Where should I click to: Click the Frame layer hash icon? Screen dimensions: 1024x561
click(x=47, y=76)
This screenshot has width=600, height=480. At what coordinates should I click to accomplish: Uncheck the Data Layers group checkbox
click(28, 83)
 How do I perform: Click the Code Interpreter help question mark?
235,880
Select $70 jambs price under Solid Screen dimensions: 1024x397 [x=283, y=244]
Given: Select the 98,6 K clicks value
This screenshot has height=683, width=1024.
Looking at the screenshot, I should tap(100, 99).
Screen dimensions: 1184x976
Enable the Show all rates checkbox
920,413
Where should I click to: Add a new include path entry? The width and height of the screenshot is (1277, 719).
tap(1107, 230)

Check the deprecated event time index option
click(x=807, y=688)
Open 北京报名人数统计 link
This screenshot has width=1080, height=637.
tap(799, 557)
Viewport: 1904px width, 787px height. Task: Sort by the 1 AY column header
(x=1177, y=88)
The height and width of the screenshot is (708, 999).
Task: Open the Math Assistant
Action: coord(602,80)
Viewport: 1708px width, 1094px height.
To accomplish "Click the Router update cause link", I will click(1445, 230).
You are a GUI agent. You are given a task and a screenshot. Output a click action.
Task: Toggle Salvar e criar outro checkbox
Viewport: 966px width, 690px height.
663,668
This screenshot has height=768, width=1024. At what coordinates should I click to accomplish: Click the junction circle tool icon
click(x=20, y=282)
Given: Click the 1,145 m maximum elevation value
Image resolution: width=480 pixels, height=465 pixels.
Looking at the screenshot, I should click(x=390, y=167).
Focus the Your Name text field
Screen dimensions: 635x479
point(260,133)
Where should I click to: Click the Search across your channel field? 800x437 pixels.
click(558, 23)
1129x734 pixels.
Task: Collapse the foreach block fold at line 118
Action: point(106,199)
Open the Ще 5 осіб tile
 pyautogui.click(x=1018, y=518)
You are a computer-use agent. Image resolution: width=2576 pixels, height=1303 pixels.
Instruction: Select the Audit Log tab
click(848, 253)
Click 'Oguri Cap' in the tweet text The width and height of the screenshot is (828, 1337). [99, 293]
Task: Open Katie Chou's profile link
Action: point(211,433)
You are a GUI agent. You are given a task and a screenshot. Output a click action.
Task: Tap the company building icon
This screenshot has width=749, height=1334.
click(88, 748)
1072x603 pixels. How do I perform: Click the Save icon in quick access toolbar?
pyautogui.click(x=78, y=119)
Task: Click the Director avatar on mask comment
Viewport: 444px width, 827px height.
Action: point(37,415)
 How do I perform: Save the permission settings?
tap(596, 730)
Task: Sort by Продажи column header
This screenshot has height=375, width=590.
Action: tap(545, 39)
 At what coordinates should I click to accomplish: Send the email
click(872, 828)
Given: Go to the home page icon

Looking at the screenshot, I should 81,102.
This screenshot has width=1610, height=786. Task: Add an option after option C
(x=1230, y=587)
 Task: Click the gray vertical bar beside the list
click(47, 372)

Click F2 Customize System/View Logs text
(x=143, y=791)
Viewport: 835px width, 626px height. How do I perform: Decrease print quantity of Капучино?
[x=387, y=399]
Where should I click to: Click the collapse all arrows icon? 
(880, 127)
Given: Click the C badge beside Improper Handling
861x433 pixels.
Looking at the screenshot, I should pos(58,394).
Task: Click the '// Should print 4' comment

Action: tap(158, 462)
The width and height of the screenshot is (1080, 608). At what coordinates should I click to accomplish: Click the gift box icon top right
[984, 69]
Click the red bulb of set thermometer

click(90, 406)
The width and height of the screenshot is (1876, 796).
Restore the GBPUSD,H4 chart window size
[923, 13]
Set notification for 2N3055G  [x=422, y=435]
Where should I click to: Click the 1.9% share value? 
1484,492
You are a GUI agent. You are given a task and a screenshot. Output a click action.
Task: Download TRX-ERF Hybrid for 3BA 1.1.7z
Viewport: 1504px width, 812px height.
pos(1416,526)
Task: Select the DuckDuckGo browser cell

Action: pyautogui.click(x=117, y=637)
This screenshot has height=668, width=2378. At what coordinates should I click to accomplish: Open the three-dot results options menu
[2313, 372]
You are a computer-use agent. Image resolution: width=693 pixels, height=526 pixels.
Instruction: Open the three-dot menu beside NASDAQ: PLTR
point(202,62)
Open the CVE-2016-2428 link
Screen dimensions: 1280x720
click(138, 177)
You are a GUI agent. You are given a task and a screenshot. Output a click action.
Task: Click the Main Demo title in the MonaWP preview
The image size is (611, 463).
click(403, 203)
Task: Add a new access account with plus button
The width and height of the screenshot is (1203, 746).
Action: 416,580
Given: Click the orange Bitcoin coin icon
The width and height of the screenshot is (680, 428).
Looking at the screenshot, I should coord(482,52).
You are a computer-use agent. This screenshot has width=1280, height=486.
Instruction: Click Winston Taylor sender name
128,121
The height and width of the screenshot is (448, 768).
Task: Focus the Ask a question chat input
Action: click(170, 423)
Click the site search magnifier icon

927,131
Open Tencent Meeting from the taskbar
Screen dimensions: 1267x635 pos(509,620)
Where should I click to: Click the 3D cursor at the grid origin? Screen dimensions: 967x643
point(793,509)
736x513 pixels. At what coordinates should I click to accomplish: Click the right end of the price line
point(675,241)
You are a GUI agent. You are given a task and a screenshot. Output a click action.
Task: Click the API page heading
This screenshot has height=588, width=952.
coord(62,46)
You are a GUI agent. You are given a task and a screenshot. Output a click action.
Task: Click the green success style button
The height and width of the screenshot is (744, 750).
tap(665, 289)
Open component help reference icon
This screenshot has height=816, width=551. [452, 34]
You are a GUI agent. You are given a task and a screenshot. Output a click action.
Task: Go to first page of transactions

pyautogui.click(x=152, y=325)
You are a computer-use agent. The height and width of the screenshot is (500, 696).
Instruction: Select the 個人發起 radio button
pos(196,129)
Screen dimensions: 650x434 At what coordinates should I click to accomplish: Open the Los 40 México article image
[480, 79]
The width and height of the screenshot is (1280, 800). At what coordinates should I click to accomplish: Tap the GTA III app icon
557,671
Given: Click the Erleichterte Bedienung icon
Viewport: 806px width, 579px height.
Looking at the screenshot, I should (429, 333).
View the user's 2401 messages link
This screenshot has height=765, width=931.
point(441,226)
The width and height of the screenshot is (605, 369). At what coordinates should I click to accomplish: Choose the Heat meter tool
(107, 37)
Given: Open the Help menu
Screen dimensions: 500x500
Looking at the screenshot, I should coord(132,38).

◇ ◇ ◇

WHAT YOU ARE ASKED TO DO
Copy out all lines above that include the string "computer".

ANSWER AREA
You are a computer-use agent. Image resolution: width=2576 pixels, height=1303 pixels.
You are a computer-use agent. Image resolution: width=693 pixels, height=526 pixels.
You are a computer-use agent. This screenshot has width=1280, height=486.
You are a computer-use agent. The height and width of the screenshot is (500, 696).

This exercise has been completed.